→ **Excerpted records**
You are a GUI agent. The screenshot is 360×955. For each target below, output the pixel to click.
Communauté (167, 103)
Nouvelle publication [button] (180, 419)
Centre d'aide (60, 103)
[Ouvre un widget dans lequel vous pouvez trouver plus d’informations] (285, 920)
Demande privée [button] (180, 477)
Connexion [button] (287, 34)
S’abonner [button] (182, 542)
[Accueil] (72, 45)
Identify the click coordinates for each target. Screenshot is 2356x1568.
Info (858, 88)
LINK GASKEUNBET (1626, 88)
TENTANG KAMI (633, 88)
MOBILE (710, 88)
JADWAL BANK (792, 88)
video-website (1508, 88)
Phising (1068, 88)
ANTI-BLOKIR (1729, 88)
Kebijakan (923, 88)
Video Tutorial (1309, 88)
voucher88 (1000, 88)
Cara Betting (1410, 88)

→ **Task details**
Every record above should be written out exactly.

→ **Answer for this exercise**
You are a GUI agent. The screenshot is 360×955. For each target below, output the pixel to click.
Communauté (167, 103)
Nouvelle publication [button] (180, 419)
Centre d'aide (60, 103)
[Ouvre un widget dans lequel vous pouvez trouver plus d’informations] (285, 920)
Demande privée [button] (180, 477)
Connexion [button] (287, 34)
S’abonner [button] (182, 542)
[Accueil] (72, 45)
Identify the click coordinates for each target. Screenshot is 2356x1568.
Info (858, 88)
LINK GASKEUNBET (1626, 88)
TENTANG KAMI (633, 88)
MOBILE (710, 88)
JADWAL BANK (792, 88)
video-website (1508, 88)
Phising (1068, 88)
ANTI-BLOKIR (1729, 88)
Kebijakan (923, 88)
Video Tutorial (1309, 88)
voucher88 (1000, 88)
Cara Betting (1410, 88)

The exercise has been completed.